Само собой разумеется, что противники никогда не упускали случая поносить один другого; есть даже свидетельства оскорблений, которые они бросали друг другу, потому что археологи обнаружили в городе Перузии и его окрестностях свинцовые снаряды от пращи, датируемые 41–40 годами до н. э., периодом, когда Октавий, будущий император Август, осаждал войска брата Луция Антония и его жены Фульвии: на некоторых из них, пущенных со стен, были выгравированы фаллос и надпись: peto Octavi culum («ищу зад Октавия»). В другом случае на снаряде также изображен фаллос, под которым: peto landicam Fulviae (что можно перевести как «ищу киску Фульвии»). К тому же по случаю войны Октавий (над которым его противники смеялись, называя женским именем, чтобы разоблачить пассивные гомосексуальные привычки) написал эпиграмму, которую полностью воспроизвел поэт-сатирик Марциал: «Под предлогом, что Антоний натягивает Глафиру, Фульвия принуждает меня также натягивать и ее. Меня? Чтобы я натягивал Фульвию? А если Маний попросит меня всадить ему в зад? Нет! Надо быть дураком. «Или ты имеешь меня, или война», — говорит она. Но член мне дороже жизни: война. Трубите сбор!»
Во время осады Афин оскорбления должны были взлетать не менее высоко, чем снаряды пращи в Перузии, и, определенно, афинянам не было никакого резона щадить Метеллу. Сохранилось воспоминание только об одном из этих поношений, и оно кажется нам совсем невинным, потому что намекает только на белый цвет кожи и веснушки: «Сулла представляет собой лишь тутовую ягоду, обсыпанную мукой». Но даже если припомнить другие злые насмешки, это вовсе не оправдывает разграбления Афин. Все гораздо проще и вразумительнее: после года ожесточенных, но безрезультатных сражений против Пирея командующий войсками ухватился за первую возможность обогатить своих солдат. И к этому нужно добавить, что Сулла очень рассчитывал на действенность примера репрессий, чтобы отсоветовать другим городам действовать, как Афины: и, с этой точки зрения, мизансцена ночного вступления в город должна была произвести впечатление, чтобы снять последние колебания в греческом стане.

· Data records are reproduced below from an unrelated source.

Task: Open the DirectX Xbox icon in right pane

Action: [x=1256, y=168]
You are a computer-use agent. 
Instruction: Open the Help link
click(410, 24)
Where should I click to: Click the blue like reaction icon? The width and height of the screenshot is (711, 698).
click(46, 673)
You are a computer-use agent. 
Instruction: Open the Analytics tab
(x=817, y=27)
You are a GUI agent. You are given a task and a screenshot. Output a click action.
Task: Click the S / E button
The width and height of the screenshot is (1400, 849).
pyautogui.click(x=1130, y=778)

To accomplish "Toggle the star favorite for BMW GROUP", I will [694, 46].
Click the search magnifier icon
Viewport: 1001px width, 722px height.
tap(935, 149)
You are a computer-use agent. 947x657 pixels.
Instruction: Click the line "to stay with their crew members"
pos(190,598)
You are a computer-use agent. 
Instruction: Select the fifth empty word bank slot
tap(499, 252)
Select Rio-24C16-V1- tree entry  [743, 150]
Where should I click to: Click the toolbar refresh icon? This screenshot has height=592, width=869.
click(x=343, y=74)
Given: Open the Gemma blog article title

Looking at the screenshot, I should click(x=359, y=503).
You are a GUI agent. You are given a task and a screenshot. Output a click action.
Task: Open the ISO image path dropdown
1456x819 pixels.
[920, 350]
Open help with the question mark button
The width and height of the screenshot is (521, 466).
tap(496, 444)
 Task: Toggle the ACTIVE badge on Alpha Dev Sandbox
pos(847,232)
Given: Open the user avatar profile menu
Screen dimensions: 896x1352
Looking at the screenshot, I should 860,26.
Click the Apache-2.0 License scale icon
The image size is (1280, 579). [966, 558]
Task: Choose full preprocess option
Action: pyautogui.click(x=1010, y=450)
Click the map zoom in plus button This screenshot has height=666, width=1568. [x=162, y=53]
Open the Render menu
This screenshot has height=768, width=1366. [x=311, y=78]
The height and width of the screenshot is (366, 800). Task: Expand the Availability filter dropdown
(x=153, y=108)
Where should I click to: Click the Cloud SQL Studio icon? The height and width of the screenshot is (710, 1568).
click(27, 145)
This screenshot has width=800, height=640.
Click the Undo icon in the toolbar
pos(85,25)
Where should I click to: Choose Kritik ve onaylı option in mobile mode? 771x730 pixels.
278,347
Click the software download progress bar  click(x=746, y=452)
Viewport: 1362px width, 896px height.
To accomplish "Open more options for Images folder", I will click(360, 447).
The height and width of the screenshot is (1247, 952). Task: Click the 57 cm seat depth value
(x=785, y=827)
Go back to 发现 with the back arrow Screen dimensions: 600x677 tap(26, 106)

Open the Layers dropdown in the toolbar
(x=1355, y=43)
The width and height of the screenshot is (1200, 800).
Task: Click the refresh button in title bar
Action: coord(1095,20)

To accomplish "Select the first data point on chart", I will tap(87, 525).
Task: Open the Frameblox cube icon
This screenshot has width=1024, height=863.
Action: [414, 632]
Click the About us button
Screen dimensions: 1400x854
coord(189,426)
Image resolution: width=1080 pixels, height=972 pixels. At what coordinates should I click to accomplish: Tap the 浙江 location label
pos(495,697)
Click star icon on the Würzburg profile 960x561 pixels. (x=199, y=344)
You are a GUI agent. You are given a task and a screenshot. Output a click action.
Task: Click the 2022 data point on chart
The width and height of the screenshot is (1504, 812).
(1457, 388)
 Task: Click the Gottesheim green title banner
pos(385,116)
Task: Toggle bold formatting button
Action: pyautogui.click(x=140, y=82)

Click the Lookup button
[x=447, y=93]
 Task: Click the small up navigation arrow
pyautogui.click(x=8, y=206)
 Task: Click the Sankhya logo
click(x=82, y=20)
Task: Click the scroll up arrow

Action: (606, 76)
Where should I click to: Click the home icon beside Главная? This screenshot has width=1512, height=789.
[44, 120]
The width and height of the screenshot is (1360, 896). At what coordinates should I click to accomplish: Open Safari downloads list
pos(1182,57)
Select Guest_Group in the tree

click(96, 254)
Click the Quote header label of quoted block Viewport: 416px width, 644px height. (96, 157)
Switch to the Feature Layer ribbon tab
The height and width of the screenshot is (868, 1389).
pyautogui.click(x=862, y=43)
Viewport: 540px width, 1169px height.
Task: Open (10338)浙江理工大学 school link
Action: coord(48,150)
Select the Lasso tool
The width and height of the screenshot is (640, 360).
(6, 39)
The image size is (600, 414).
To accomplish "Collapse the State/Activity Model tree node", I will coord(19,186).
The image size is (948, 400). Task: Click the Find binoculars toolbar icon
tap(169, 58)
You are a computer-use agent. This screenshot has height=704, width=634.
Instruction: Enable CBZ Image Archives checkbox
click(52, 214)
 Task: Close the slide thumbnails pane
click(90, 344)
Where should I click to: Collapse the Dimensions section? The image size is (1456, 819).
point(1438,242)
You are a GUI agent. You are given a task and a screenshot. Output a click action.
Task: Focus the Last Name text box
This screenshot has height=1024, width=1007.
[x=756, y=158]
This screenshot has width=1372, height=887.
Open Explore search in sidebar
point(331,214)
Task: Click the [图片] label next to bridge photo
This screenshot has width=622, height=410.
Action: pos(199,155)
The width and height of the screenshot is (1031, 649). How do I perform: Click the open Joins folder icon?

Но вероятно также, что греки сами несколько преувеличили размах репрессий: «Нельзя было сосчитать мертвых, число которых еще теперь определяют по обширности пространства, заполненного волнами крови. Так как помимо людей, убитых в других кварталах, пролившаяся на Агору кровь заполнила весь Керамик внутри Дипилона. Говорят даже, что кровь вытекла за дверь и затопила всю слободу».
Если и есть какие-либо резоны сомневаться, что экзекуции приняли грандиозные размеры, по мнению Плутарха, можно согласиться, что грабеж был систематическим. Как было сказано, перспективы обогащения были эффективным стимулом для солдат и Суллы, желавшего преподать грекам урок, и они использовали это, чтобы украсть кое-что из сокровищ, которые привезли в Рим.
Среди этих сокровищ находилась библиотека исключительного богатства и ценности: речь идет о собрании книг, которые сам Аристотель завещал своему ученику Феофрасту (ему он также передал свою школу), пополнившемся произведениями, принадлежавшими последнему. Однако книги были местами повреждены: когда наследники Феофраста узнали, что Атталиды стремятся собрать по всему царству имеющиеся книги, чтобы составить библиотеку Пергама, они вынуждены были закопать те, что имели неосторожность перевезти в Цепсис. Когда их раскопали, чтобы продать библиотеке Апелликона в Теосе, то обнаружили, какой вред им нанесен влагой и червями. Апелликон постарался реставрировать собрание, но он просто любил читать, а не размышлять, и то, как он заполнил пропуски, не удовлетворило требовательных перипатетиков. Сразу после смерти этого лица Сулла все захватил и разместил в Риме, где азиатский грамматик, друг Цицерона, увлеченный доктриной учителя, Тираннион, дал их первые серьезные изложения.
Самому городу грозило разрушение, о котором свидетельствует археология. Но стараниями Суллы разрушения ограничили. То ли его попросили в этом смысле вмешаться некоторые члены его штаба и представители афинской фракции, враждебные Митридату, которые нашли у него защиту, то ли потому что сам он был под влиянием греческой культуры и пожелал сохранить чарующий город греческого мира, не имеет значения: город не был разрушен, и даже если это в какой-то степени произошло (период тирании, предшествовавшей войне, уже положил начало его уничтожению), все равно он узнал в I веке н. э. новый период расцвета. Во всяком случае в то время Сулла положил конец грабежу, произнеся панегирик в честь афинян прошлого и объявив, «что он помиловал сегодняшних афинян в память их отцов, многих в память немногих и живых в память мертвых».